=== GIVEN TEXT ===

[Start of Attachment]

Recall that to build up your adaptive immune system, your cells generate T and B cells by mixing and matching dozens of different genes. Since each of us generate a different set of receptors, not every person’s immune system will recognize the same antigens. Therefore, researchers need to find an antigen, usually a protein or a part of a protein (called a peptide), that T or B cells from most people can recognize. This can be an extremely laborious process, especially for bacterial infections, such as tetanus, because bacteria possess way more proteins that could potentially act as antigens than viruses. The process of identifying a bacterial antigen that most people can recognize might involve screening individual proteins from a bacteria or virus for their ability to activate T and B cells from a number of different people.
2. An adjuvant
Antigens, while specific enough to activate T and B cells, are inefficient at generating an adaptive immune response. This is because the innate immune system needs to be activated first to prime the adaptive immune system.
This is adaptation is meant to safeguard us against the immune system from responding to any old bacteria (such as a bacteria that is important for your gut health) or virus. But this adaptation can also be a challenge in developing an effective vaccine; it makes it harder to wake up the adaptive immune system from its slumber. Fortunately, scientists have a pretty good idea about what activates the innate immune system and they will often include something in the vaccine called an adjuvant to do just that. An adjuvant is another molecule that the innate immune system responds to and is responsible for eliciting an innate immune response that will prompt an adaptive immune response, enabling it to produce of memory cells.

[End of Attachment]

=== ACTIVITY LIST ===
A – Can you summarize the vaccine passage in two sentences?
B – According to the vaccine passage, why is finding a suitable antigen especially laborious for bacterial infections such as tetanus?
C – Resume the vaccine passage, picking up after its last sentence.

Dataset entries
[Start of Attachment]

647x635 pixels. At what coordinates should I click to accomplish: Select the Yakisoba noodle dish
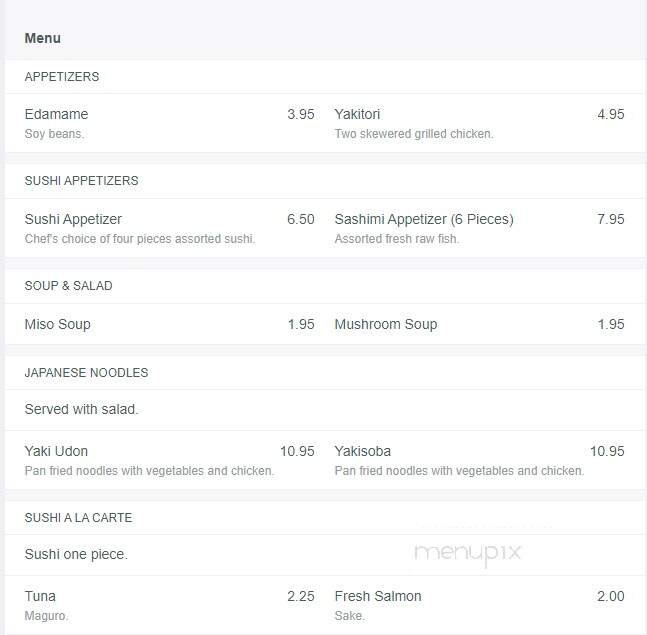click(x=363, y=451)
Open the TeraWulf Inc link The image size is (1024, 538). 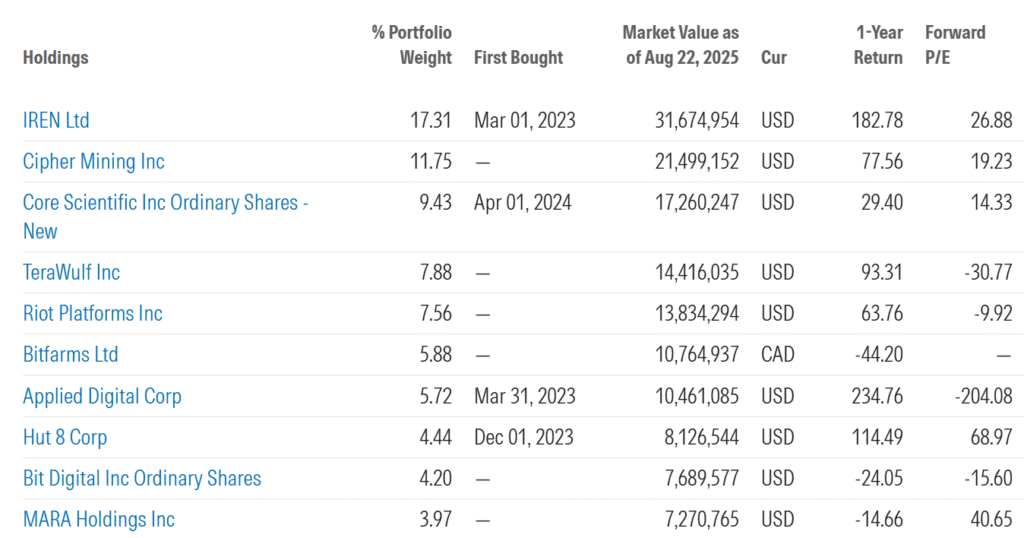coord(71,272)
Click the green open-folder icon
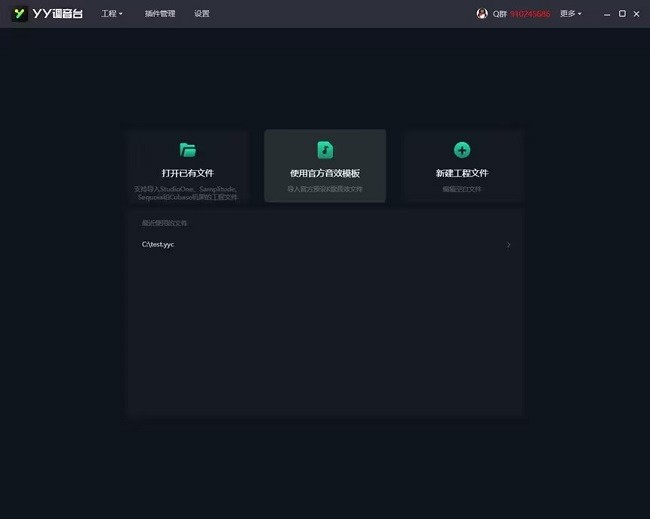Image resolution: width=650 pixels, height=519 pixels. tap(188, 150)
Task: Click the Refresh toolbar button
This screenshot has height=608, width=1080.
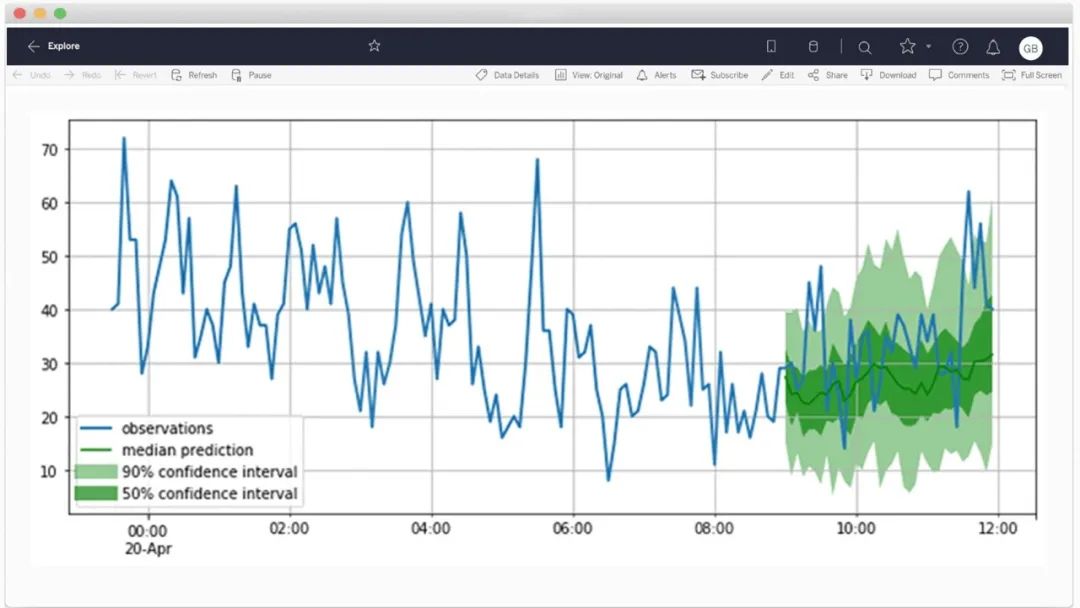Action: pyautogui.click(x=194, y=75)
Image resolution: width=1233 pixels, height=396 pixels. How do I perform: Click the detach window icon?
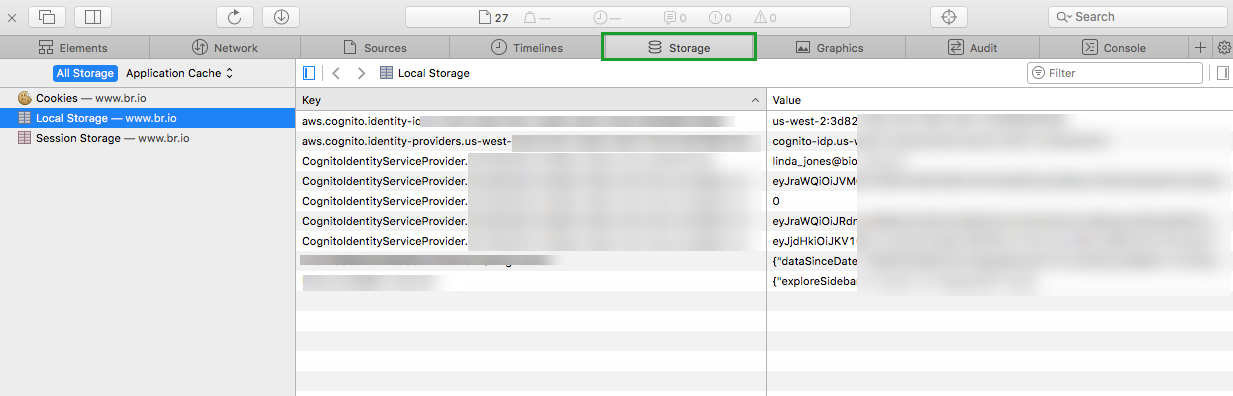(46, 17)
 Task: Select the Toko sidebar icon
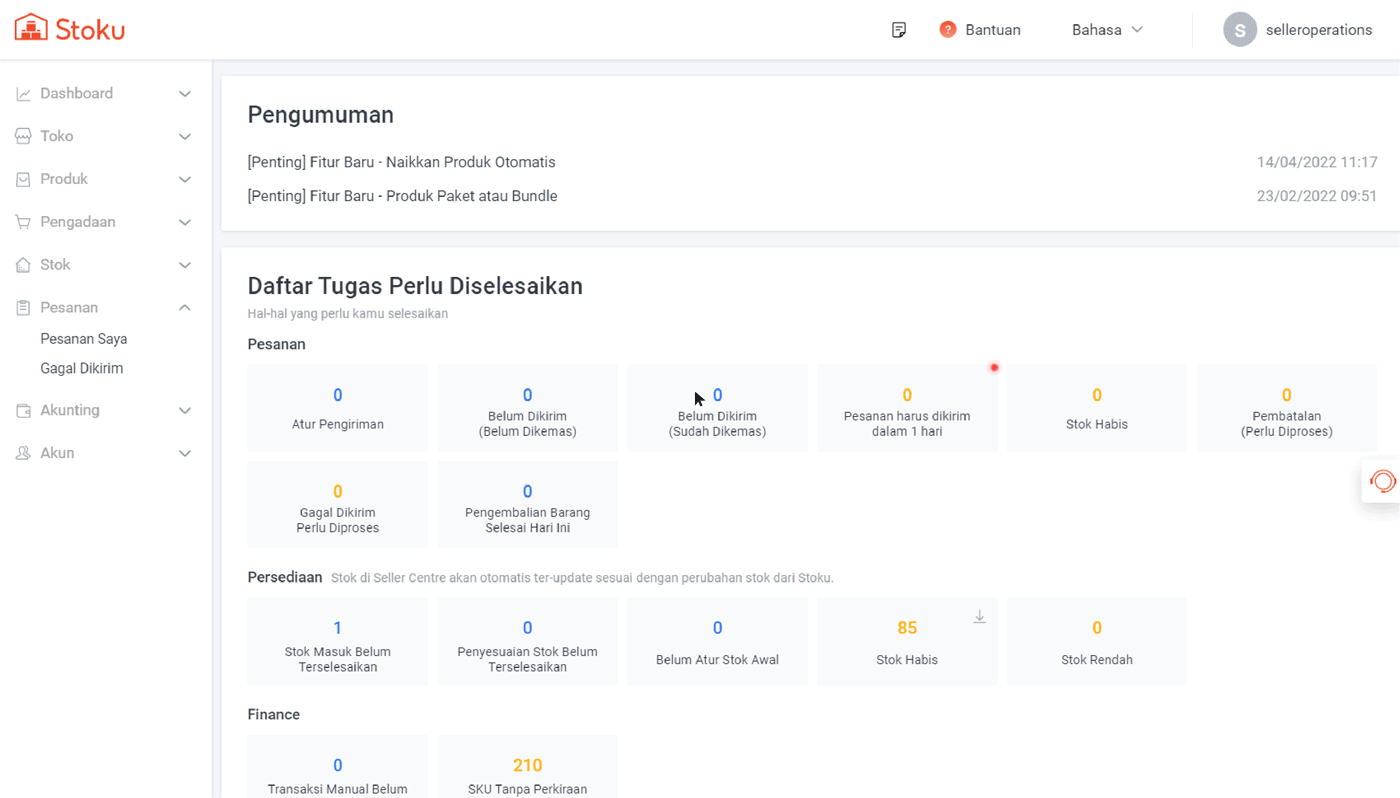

[End of Attachment]

=== RESULTS FOR EACH TASK ===
A – Because each person generates a different set of T and B cell receptors, vaccine researchers must find an antigen, usually a protein or peptide, that T or B cells from most people can recognize, and this can be very laborious for bacteria, which have far more potential antigens than viruses. Antigens alone are inefficient at generating an adaptive immune response because the innate immune system must be activated first, so vaccines often include an adjuvant, a molecule that elicits an innate immune response that prompts an adaptive one.

B – Bacteria possess far more proteins that could potentially act as antigens than viruses do.

C –
3. Inactive components
Our vaccine now has all the ingredients it needs to protect you from an infection: an adjuvant to activate the innate immune system, which will prime the adaptive immune system to respond, and antigens to activate the adaptive immune response to a particular bacteria or virus and generate those all-important memory cells. What else is needed to build a vaccine? Generally, vaccines need to be kept in some sort of fluid, such as sterile water, saline, or a protein solution, so it can be stored and injected or sprayed. Additionally, to prevent the antigens in the vaccine from degrading and losing their potency, vaccines also typically include stabilizers and preservatives. These prevent degradation due to light and heat and stop microbes from growing in the solution that can make you even sicker. Sometimes, depending on how the vaccine is made, a vaccine will also contain antibiotics leftover from production of the antigens and adjuvants.
The Importance of Vaccines to Public Health
Vaccines are an important part of disease prevention in public health (read more about whether they’re truly safe and effective here). Because of vaccines, life-threatening diseases such as smallpox and polio have been virtually eliminated in the U.S. and other developed countries. Other highly contagious, potentially debilitating diseases that primarily affect infants and children, such as measles and whooping cough, have been greatly reduced in frequency and severity since the development of childhood vaccines against them.
If you have more questions about what vaccines you need to stay healthy, ask your doctor.